**YOUR OBJECTIVE:** Give back the full data character for character.

————————

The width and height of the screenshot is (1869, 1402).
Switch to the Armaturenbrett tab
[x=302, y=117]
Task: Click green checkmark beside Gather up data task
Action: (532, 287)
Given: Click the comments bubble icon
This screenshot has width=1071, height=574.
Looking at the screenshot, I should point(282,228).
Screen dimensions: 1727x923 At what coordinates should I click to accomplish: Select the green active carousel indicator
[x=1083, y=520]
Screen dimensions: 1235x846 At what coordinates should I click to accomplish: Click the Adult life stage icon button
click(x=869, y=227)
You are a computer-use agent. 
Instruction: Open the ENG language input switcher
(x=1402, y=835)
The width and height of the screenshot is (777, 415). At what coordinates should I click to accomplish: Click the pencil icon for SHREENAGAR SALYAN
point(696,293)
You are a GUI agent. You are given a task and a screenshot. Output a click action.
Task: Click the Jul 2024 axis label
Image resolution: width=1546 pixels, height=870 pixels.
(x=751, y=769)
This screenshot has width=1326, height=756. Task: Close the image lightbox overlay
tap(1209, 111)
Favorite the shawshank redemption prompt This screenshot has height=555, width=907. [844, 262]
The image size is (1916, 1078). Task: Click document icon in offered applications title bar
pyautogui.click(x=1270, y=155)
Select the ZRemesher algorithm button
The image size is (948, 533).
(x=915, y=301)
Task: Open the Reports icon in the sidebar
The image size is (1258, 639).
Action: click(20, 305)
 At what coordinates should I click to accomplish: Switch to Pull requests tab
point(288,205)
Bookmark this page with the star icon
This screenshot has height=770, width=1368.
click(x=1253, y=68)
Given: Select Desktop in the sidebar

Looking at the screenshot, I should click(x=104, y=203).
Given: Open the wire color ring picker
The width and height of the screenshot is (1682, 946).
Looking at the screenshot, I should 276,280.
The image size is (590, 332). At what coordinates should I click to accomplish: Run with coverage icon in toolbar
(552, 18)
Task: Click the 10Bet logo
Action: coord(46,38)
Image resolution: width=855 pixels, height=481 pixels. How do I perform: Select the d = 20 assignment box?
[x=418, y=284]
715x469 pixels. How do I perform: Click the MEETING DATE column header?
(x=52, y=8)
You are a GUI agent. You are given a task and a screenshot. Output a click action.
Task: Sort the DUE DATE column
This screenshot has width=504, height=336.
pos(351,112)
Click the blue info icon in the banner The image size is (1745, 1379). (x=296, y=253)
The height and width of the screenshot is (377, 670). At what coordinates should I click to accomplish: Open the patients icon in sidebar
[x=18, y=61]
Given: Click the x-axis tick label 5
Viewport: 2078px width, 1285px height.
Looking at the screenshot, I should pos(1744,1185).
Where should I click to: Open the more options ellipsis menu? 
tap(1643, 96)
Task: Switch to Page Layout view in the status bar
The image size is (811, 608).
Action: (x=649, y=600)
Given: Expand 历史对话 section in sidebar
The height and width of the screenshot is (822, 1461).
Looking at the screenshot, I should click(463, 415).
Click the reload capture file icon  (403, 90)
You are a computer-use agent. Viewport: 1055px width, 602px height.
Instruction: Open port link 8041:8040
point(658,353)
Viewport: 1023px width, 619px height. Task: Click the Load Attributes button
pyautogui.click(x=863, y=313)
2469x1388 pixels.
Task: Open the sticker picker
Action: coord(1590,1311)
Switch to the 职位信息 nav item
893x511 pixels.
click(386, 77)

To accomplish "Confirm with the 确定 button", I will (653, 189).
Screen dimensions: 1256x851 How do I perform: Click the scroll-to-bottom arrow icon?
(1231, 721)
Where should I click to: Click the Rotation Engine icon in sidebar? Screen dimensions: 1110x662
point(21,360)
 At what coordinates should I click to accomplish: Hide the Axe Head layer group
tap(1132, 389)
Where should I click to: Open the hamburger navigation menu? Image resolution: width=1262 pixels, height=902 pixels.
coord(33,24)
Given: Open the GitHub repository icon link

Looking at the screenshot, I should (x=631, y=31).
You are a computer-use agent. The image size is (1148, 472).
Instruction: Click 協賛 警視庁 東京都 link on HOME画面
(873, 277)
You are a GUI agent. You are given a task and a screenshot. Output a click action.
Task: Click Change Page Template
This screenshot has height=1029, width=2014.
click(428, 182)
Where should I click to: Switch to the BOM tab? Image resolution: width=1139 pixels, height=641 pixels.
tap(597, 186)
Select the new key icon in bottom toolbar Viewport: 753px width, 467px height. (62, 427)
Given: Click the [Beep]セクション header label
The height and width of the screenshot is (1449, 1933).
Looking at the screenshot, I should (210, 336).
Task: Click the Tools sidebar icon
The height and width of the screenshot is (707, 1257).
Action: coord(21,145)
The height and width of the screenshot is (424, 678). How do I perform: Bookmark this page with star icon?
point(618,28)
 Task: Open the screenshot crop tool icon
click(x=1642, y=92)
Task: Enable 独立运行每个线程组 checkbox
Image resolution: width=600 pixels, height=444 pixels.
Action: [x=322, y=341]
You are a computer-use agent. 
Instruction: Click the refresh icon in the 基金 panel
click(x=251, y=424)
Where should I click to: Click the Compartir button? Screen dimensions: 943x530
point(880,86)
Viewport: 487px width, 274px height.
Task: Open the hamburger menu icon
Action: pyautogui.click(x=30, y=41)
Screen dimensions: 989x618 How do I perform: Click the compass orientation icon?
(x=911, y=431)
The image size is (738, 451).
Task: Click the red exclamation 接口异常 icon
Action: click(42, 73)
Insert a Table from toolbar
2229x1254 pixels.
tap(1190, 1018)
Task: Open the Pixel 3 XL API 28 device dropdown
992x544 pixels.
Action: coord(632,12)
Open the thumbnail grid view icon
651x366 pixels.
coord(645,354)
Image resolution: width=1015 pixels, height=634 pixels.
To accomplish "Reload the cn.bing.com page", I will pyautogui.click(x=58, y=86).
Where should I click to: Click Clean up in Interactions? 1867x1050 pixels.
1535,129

————————

**RESPONSE TO THE TASK:**
The width and height of the screenshot is (1869, 1402).
Switch to the Armaturenbrett tab
[x=302, y=117]
Task: Click green checkmark beside Gather up data task
Action: (532, 287)
Given: Click the comments bubble icon
This screenshot has width=1071, height=574.
Looking at the screenshot, I should point(282,228).
Screen dimensions: 1727x923 At what coordinates should I click to accomplish: Select the green active carousel indicator
[x=1083, y=520]
Screen dimensions: 1235x846 At what coordinates should I click to accomplish: Click the Adult life stage icon button
click(x=869, y=227)
You are a computer-use agent. 
Instruction: Open the ENG language input switcher
(x=1402, y=835)
The width and height of the screenshot is (777, 415). At what coordinates should I click to accomplish: Click the pencil icon for SHREENAGAR SALYAN
point(696,293)
You are a GUI agent. You are given a task and a screenshot. Output a click action.
Task: Click the Jul 2024 axis label
Image resolution: width=1546 pixels, height=870 pixels.
(x=751, y=769)
This screenshot has width=1326, height=756. Task: Close the image lightbox overlay
tap(1209, 111)
Favorite the shawshank redemption prompt This screenshot has height=555, width=907. [844, 262]
The image size is (1916, 1078). Task: Click document icon in offered applications title bar
pyautogui.click(x=1270, y=155)
Select the ZRemesher algorithm button
The image size is (948, 533).
(x=915, y=301)
Task: Open the Reports icon in the sidebar
The image size is (1258, 639).
Action: click(20, 305)
 At what coordinates should I click to accomplish: Switch to Pull requests tab
point(288,205)
Bookmark this page with the star icon
This screenshot has height=770, width=1368.
click(x=1253, y=68)
Given: Select Desktop in the sidebar

Looking at the screenshot, I should click(x=104, y=203).
Given: Open the wire color ring picker
The width and height of the screenshot is (1682, 946).
Looking at the screenshot, I should 276,280.
The image size is (590, 332). At what coordinates should I click to accomplish: Run with coverage icon in toolbar
(552, 18)
Task: Click the 10Bet logo
Action: coord(46,38)
Image resolution: width=855 pixels, height=481 pixels. How do I perform: Select the d = 20 assignment box?
[x=418, y=284]
715x469 pixels. How do I perform: Click the MEETING DATE column header?
(x=52, y=8)
You are a GUI agent. You are given a task and a screenshot. Output a click action.
Task: Sort the DUE DATE column
This screenshot has width=504, height=336.
pos(351,112)
Click the blue info icon in the banner The image size is (1745, 1379). (x=296, y=253)
The height and width of the screenshot is (377, 670). At what coordinates should I click to accomplish: Open the patients icon in sidebar
[x=18, y=61]
Given: Click the x-axis tick label 5
Viewport: 2078px width, 1285px height.
Looking at the screenshot, I should pos(1744,1185).
Where should I click to: Open the more options ellipsis menu? 
tap(1643, 96)
Task: Switch to Page Layout view in the status bar
The image size is (811, 608).
Action: (x=649, y=600)
Given: Expand 历史对话 section in sidebar
The height and width of the screenshot is (822, 1461).
Looking at the screenshot, I should click(463, 415).
Click the reload capture file icon  (403, 90)
You are a computer-use agent. Viewport: 1055px width, 602px height.
Instruction: Open port link 8041:8040
point(658,353)
Viewport: 1023px width, 619px height. Task: Click the Load Attributes button
pyautogui.click(x=863, y=313)
2469x1388 pixels.
Task: Open the sticker picker
Action: coord(1590,1311)
Switch to the 职位信息 nav item
893x511 pixels.
click(386, 77)

To accomplish "Confirm with the 确定 button", I will (653, 189).
Screen dimensions: 1256x851 How do I perform: Click the scroll-to-bottom arrow icon?
(1231, 721)
Where should I click to: Click the Rotation Engine icon in sidebar? Screen dimensions: 1110x662
point(21,360)
 At what coordinates should I click to accomplish: Hide the Axe Head layer group
tap(1132, 389)
Where should I click to: Open the hamburger navigation menu? Image resolution: width=1262 pixels, height=902 pixels.
coord(33,24)
Given: Open the GitHub repository icon link

Looking at the screenshot, I should (x=631, y=31).
You are a computer-use agent. The image size is (1148, 472).
Instruction: Click 協賛 警視庁 東京都 link on HOME画面
(873, 277)
You are a GUI agent. You are given a task and a screenshot. Output a click action.
Task: Click Change Page Template
This screenshot has height=1029, width=2014.
click(428, 182)
Where should I click to: Switch to the BOM tab? Image resolution: width=1139 pixels, height=641 pixels.
tap(597, 186)
Select the new key icon in bottom toolbar Viewport: 753px width, 467px height. (62, 427)
Given: Click the [Beep]セクション header label
The height and width of the screenshot is (1449, 1933).
Looking at the screenshot, I should (210, 336).
Task: Click the Tools sidebar icon
The height and width of the screenshot is (707, 1257).
Action: coord(21,145)
The height and width of the screenshot is (424, 678). How do I perform: Bookmark this page with star icon?
point(618,28)
 Task: Open the screenshot crop tool icon
click(x=1642, y=92)
Task: Enable 独立运行每个线程组 checkbox
Image resolution: width=600 pixels, height=444 pixels.
Action: [x=322, y=341]
You are a computer-use agent. 
Instruction: Click the refresh icon in the 基金 panel
click(x=251, y=424)
Where should I click to: Click the Compartir button? Screen dimensions: 943x530
point(880,86)
Viewport: 487px width, 274px height.
Task: Open the hamburger menu icon
Action: pyautogui.click(x=30, y=41)
Screen dimensions: 989x618 How do I perform: Click the compass orientation icon?
(x=911, y=431)
The image size is (738, 451).
Task: Click the red exclamation 接口异常 icon
Action: click(42, 73)
Insert a Table from toolbar
2229x1254 pixels.
tap(1190, 1018)
Task: Open the Pixel 3 XL API 28 device dropdown
992x544 pixels.
Action: coord(632,12)
Open the thumbnail grid view icon
651x366 pixels.
coord(645,354)
Image resolution: width=1015 pixels, height=634 pixels.
To accomplish "Reload the cn.bing.com page", I will pyautogui.click(x=58, y=86).
Where should I click to: Click Clean up in Interactions? 1867x1050 pixels.
1535,129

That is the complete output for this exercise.